Votée mercredi soir à l’Assemblée nationale par la majorité, la proposition de loi ambitionnant de renforcer la prévention en milieu professionel ne fait qu’effleurer les problèmes, selon le député PCF des Bouches-du-Rhône.
La proposition de loi portée par deux députés de LaREM pour « renforcer la prévention en santé au travail » a été votée par l’Assemblée mercredi soir. Censé insuffler une nouvelle dynamique de prévention, ce texte a été rejeté par le groupe communiste, les insoumis et les socialistes. Le député PCF Pierre Dharréville, par ailleurs auteur d’un rapport parlementaire sur les maladies et pathologies professionnelles dans l’industrie, critique sa faible portée.

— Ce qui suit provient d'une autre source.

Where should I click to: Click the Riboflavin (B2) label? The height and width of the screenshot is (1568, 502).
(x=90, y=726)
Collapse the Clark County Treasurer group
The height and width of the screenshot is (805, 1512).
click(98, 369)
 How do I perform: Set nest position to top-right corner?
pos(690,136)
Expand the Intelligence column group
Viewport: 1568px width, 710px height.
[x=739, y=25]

Les salariés gagnent-ils de nouveaux droits avec ce texte ?
Pierre Dharréville Le seul point à peu près positif a trait à l’obligation d’archiver le document unique d’évaluation des risques professionnels. Cela va permettre une meilleure traçabilité des expositions aux risques. Pour le reste, il s’agit d’une loi de tout petit périmètre, dont certaines mesures sont problématiques. Il s’agit, pour une portion de la majorité, d’une opération de rachat. Le gouvernement reste celui qui a cassé le Code du travail en 2017, supprimant notamment les comités d’hygiène, de sécurité et des conditions de travail, annulant les dispositifs de prise en compte de la pénibilité. Il porte la marque de ces décisions coupables. Les députés de la majorité tentent de donner un signal contraire.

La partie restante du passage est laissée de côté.